As previously reported by our group, we found a positive correlation between mutations in the RAS-pathway and ASXL1, depicting a partial interplay among ASXL1, RAS-pathway mutations, and the proliferative phenotype of CMML: 3 well-accepted independent adverse prognostic factors in this disease.3  Currently, ASXL1, RUNX1, SETBP1, and NRAS mutations have been detected as those with the best outcome prediction accuracy in CMML, and for this reason, they have been selected to implement the CPSS-mol.12  As previously reported, RAS-pathway mutations are very rare in patients with OM-CMML1,3,4  and if present, these are more likely to constitute small clones.4  Moreover, according to the current definition,1  patients with OM-CMML must present <10 × 109/L leukocytes; if not, they would meet CMML diagnostic criteria. Therefore, it could be expected that OM-CMML, representing the first step within the proliferative continuum of CMML, would have better outcomes than the more advanced stages, D-CMML and P-CMML. In a recent work published by Montalban-Bravo et al,4  patients with OM-CMML had a significantly better OS than P-CMML and presented a clear statistical trend when compared with D-CMML. Moreover, they observed a better OS when comparing OM-CMML with overt CMML in the univariate survival analysis, but OM-CMML was not confirmed as an independent favorable prognostic factor when adjusted by the CPSS and age. They argued that this finding, together with the clinical-biological similarities of both entities, reinforced the consideration of OM-CMML as a subtype of CMML. In our view, the differences in prognosis between OM-CMML and overt CMML do not invalidate the consideration of OM-CMML as a specific subtype of CMML.
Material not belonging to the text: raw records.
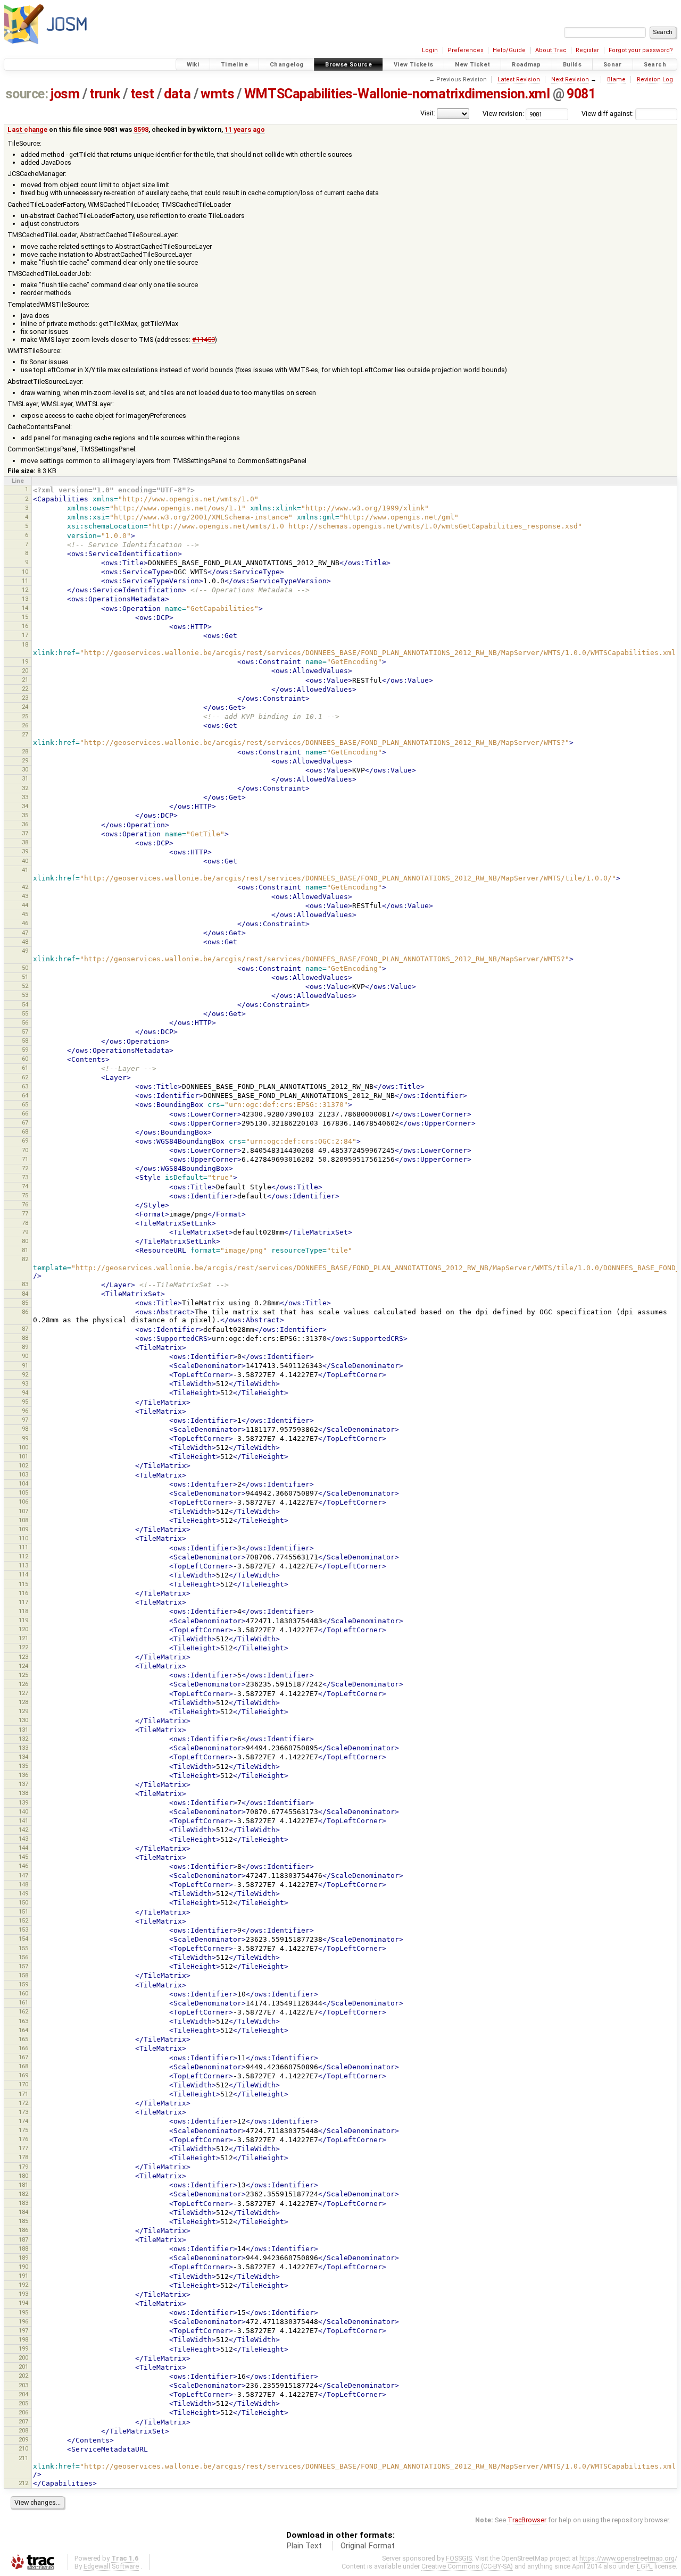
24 (25, 706)
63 (25, 1086)
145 (23, 1856)
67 (25, 1122)
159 (23, 1984)
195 (23, 2312)
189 (23, 2257)
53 (25, 994)
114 (23, 1574)
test (142, 94)
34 (25, 806)
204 (23, 2394)
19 (25, 661)
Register (587, 50)
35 (25, 815)
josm (65, 94)
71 (25, 1159)
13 (25, 598)
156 (23, 1957)
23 (25, 697)
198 (23, 2339)
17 (25, 635)
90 (25, 1356)
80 (25, 1241)
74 (25, 1186)
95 (25, 1401)
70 (25, 1150)
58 (25, 1040)
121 (23, 1638)
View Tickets (414, 64)
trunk (104, 94)
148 (23, 1884)
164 (23, 2030)
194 (23, 2302)
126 (23, 1684)
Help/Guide (509, 50)
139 (23, 1802)
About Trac (551, 50)
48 (25, 941)
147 (23, 1875)
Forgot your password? (641, 50)
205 (23, 2403)
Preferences (465, 50)
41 (25, 870)
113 (23, 1565)
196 (23, 2321)
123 (23, 1656)
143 (23, 1838)
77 (25, 1213)
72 (25, 1168)
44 (25, 905)
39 (25, 851)
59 (25, 1049)
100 (23, 1447)
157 (23, 1966)
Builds (572, 64)
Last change (27, 129)
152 (23, 1920)
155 (23, 1948)
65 (25, 1104)
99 (25, 1438)
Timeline (234, 64)
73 (25, 1177)
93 (25, 1383)
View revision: (503, 114)
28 (25, 751)
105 (23, 1492)
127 (23, 1693)
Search (655, 64)
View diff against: (608, 114)
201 (23, 2366)
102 (23, 1465)
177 (23, 2148)
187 (23, 2239)
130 (23, 1720)
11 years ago (245, 129)
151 (23, 1911)
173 (23, 2112)
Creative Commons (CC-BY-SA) (467, 2566)
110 (23, 1538)
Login (430, 50)
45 (25, 914)
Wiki (193, 64)
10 (25, 571)
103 (23, 1474)
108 (23, 1520)
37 (25, 833)
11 (25, 580)
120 (23, 1629)
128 (23, 1702)
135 (23, 1765)
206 (23, 2412)
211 (23, 2458)
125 (23, 1675)
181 (23, 2184)
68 (25, 1131)
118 (23, 1611)
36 (25, 824)
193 (23, 2293)
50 (25, 967)
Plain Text (304, 2545)
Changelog (286, 64)
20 (25, 670)
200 (23, 2357)
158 (23, 1975)
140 (23, 1811)
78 (25, 1223)
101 (23, 1456)
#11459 (203, 339)
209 (23, 2439)
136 (23, 1774)
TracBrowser (527, 2520)
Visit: (427, 113)
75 (25, 1195)
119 (23, 1620)
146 (23, 1865)
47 (25, 932)
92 (25, 1374)
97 (25, 1419)
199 (23, 2348)
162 (23, 2011)
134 (23, 1756)
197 (23, 2330)
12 (25, 589)
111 (23, 1547)
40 (25, 861)
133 (23, 1747)
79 (25, 1232)
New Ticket (472, 64)
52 (25, 985)
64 (25, 1095)
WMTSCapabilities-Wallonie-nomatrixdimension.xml (397, 94)
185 (23, 2221)
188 (23, 2248)
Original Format (367, 2545)
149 (23, 1893)
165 (23, 2039)
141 (23, 1820)
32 (25, 788)
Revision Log (655, 79)
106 (23, 1501)
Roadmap (526, 64)
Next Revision (570, 79)
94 (25, 1392)
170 (23, 2084)
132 (23, 1738)
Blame (616, 79)
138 (23, 1793)
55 (25, 1013)
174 (23, 2121)
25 (25, 716)
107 (23, 1511)
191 (23, 2275)
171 (23, 2093)
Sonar (612, 64)
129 (23, 1711)
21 (25, 679)
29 (25, 760)
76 (25, 1204)
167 (23, 2057)
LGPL (645, 2566)
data (177, 94)
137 (23, 1784)
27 (25, 734)
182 (23, 2193)
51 (25, 976)
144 (23, 1847)
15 (25, 616)
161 (23, 2002)
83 (25, 1284)
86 (25, 1311)
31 (25, 778)
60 (25, 1058)
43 (25, 896)
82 (25, 1259)
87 (25, 1328)
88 (25, 1337)
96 (25, 1410)
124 (23, 1665)
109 (23, 1529)
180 (23, 2175)
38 (25, 842)
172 (23, 2103)
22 (25, 688)
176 (23, 2139)
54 (25, 1004)
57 (25, 1031)
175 (23, 2130)
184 (23, 2212)
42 (25, 887)
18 (25, 644)
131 (23, 1729)
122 (23, 1647)
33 (25, 797)
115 (23, 1584)
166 (23, 2048)
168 (23, 2066)
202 (23, 2375)
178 (23, 2157)
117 (23, 1602)
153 (23, 1929)
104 (23, 1483)
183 (23, 2202)
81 (25, 1250)
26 (25, 725)
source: (26, 94)
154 (23, 1938)
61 (25, 1067)
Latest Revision (518, 79)
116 (23, 1593)
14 (25, 607)
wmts (217, 94)
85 (25, 1302)
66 (25, 1113)
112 (23, 1556)
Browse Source (348, 64)
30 (25, 769)
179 (23, 2166)
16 (25, 626)
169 (23, 2075)
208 (23, 2430)
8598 (141, 129)
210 (23, 2448)
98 (25, 1428)
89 (25, 1346)
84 (25, 1293)
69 (25, 1140)
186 (23, 2230)
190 (23, 2266)
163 (23, 2021)
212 (23, 2483)
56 (25, 1022)
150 (23, 1902)
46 (25, 923)
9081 (581, 94)
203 (23, 2385)
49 (25, 950)
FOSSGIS (459, 2558)
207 (23, 2421)
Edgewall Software (111, 2566)
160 (23, 1993)
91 (25, 1365)
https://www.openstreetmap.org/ (628, 2558)
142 (23, 1829)
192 (23, 2284)
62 (25, 1077)
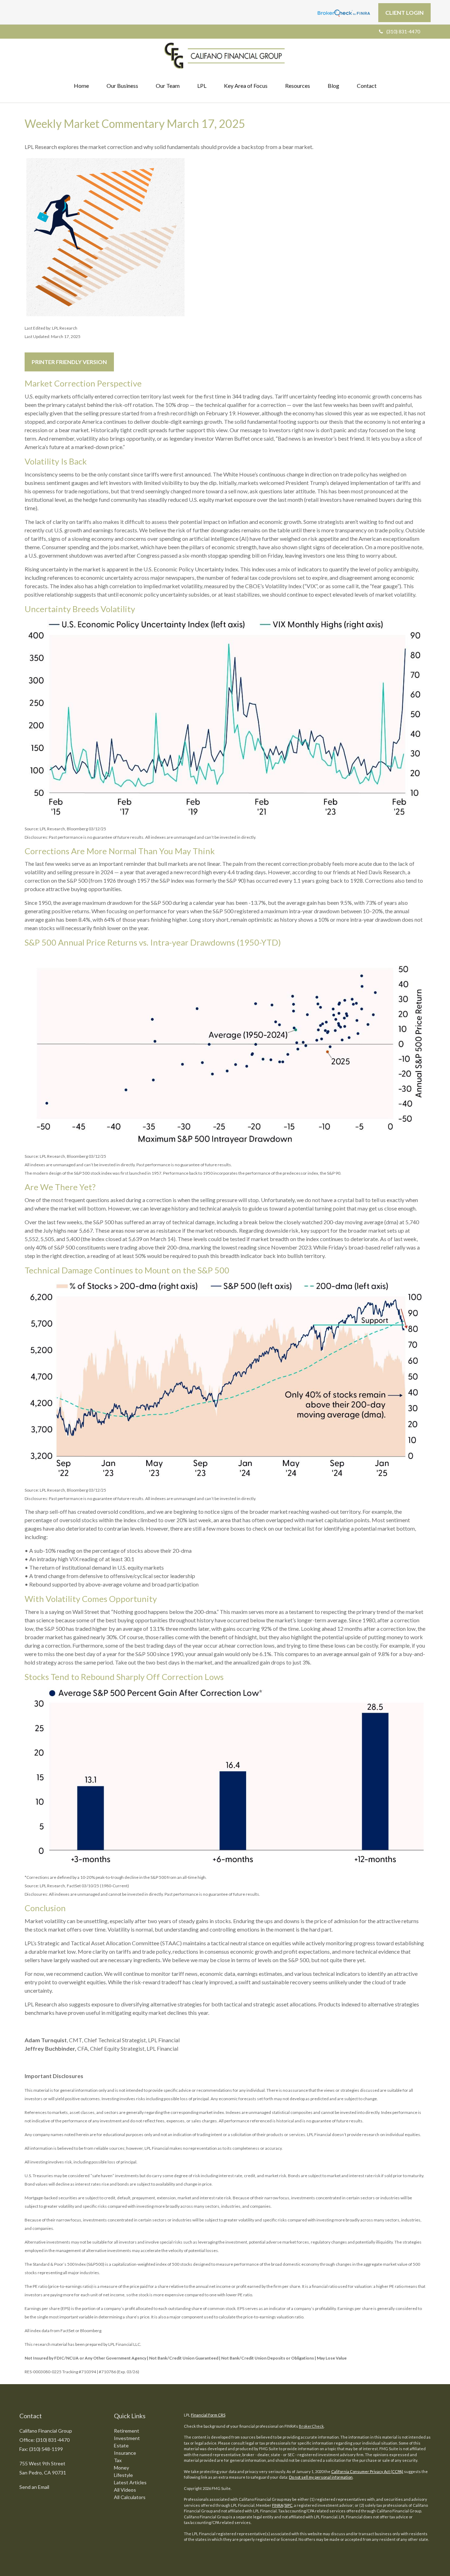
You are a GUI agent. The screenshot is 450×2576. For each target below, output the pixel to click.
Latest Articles (130, 2482)
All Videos (125, 2490)
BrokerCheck (311, 2426)
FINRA (277, 2505)
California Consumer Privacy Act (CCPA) (367, 2471)
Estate (121, 2445)
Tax (118, 2460)
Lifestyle (123, 2475)
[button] (122, 85)
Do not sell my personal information (321, 2477)
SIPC (288, 2505)
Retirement (126, 2431)
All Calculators (130, 2497)
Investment (127, 2438)
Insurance (125, 2453)
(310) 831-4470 (403, 31)
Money (121, 2468)
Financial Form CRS (208, 2415)
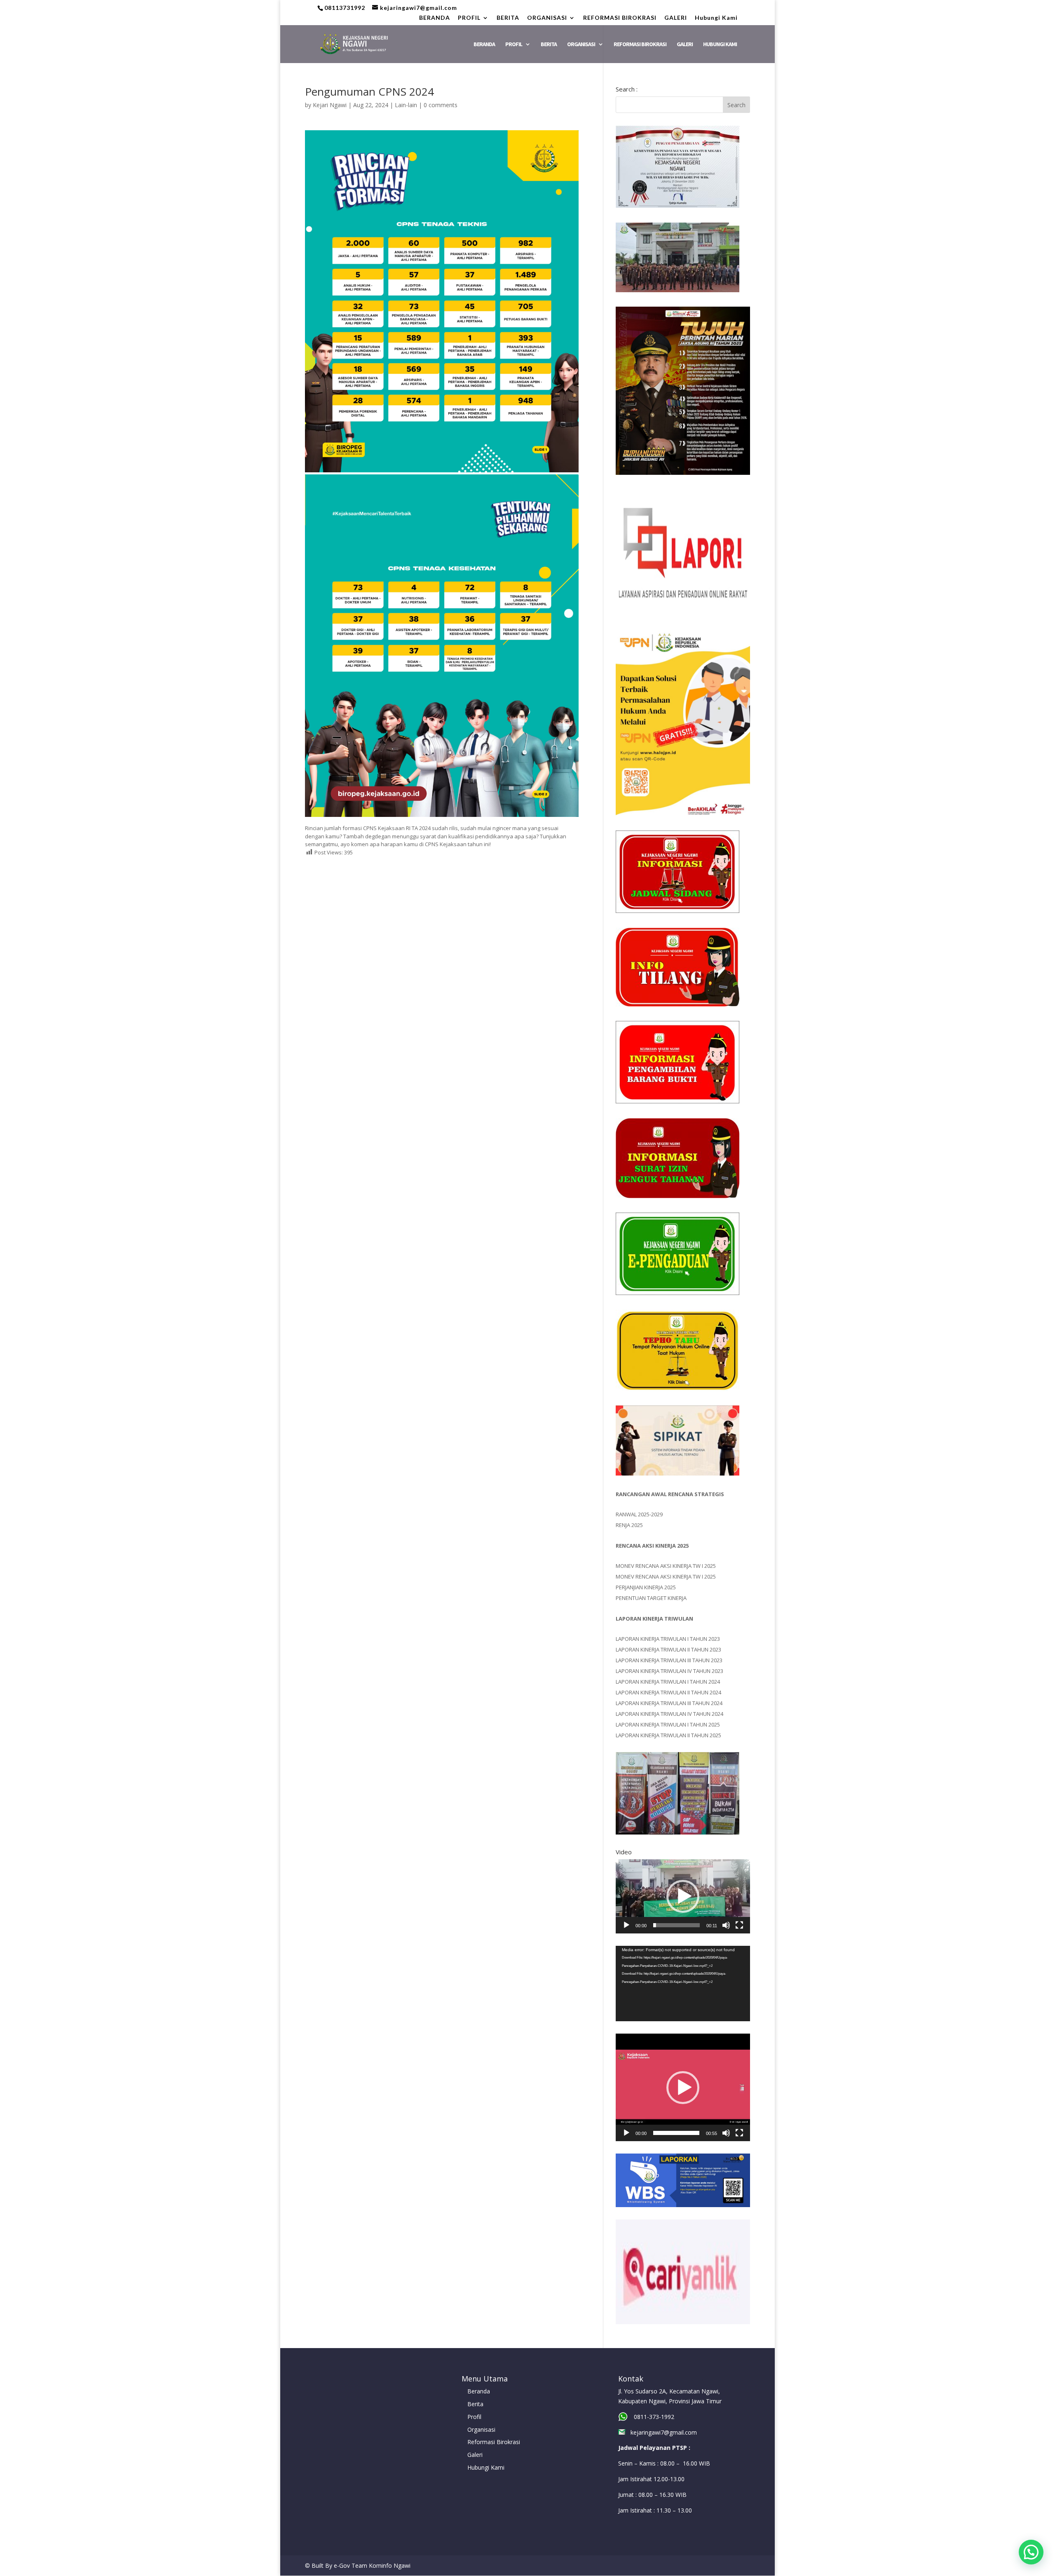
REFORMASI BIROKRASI (619, 18)
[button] (682, 1896)
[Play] (626, 1925)
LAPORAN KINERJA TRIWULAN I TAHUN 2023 (668, 1638)
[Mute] (726, 1925)
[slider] (676, 1925)
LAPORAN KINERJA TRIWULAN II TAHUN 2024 (668, 1692)
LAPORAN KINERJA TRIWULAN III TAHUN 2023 (669, 1660)
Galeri (475, 2455)
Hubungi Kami (716, 18)
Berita (475, 2404)
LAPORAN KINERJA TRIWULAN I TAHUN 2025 (668, 1724)
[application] (683, 1896)
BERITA (508, 18)
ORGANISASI (547, 18)
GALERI (675, 18)
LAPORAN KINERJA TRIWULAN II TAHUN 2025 (668, 1735)
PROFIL (469, 18)
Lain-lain (406, 105)
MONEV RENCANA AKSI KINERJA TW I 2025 (666, 1566)
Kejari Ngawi (330, 105)
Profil (474, 2417)
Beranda (478, 2391)
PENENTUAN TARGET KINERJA (651, 1598)
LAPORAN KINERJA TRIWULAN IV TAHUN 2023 (669, 1671)
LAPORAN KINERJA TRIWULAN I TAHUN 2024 (668, 1681)
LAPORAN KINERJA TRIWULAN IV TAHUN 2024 (669, 1713)
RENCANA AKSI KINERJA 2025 (652, 1545)
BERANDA (434, 18)
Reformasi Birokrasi (493, 2442)
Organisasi (481, 2429)
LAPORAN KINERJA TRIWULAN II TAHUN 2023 (668, 1649)
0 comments (440, 105)
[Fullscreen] (739, 1925)
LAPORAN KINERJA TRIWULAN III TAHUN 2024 (669, 1703)
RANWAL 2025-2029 (639, 1514)
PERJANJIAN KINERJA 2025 (646, 1587)
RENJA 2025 (629, 1525)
In recent years, we have witnessed an exponential increase in genomic knowledge of the disease, which has enabled us to partially understand the prognostic differences between the dysplastic and proliferative subtypes of CMML. With a median follow-up ranging from 12 to 31 months in the different series analyzing the clinicopathological features of OM-CMML, a ∼20% to ∼40% of progression to D-CMML was described.1,3,4  This fact and the current genomic knowledge suggests that OM-CMML is an early step of D-CMML.1,3  In this sense, as previously reported by our group, the acquisition of second genetic hits, such as RAS-pathway mutations, could partially promote the transition from one stage to another.3  Hence, it would not be surprising that, as a group, patients with OM-CMML present better outcomes than do patients with D-CMML. To reinforce the continuum among OM-CMML, D-CMML, and P-CMML, it would also be interesting to demonstrate whether a proportion of patients with D-CMML will progress to P-CMML during disease evolution, reinforcing the idea of a proliferative continuum in CMML, with biological and prognostic implications.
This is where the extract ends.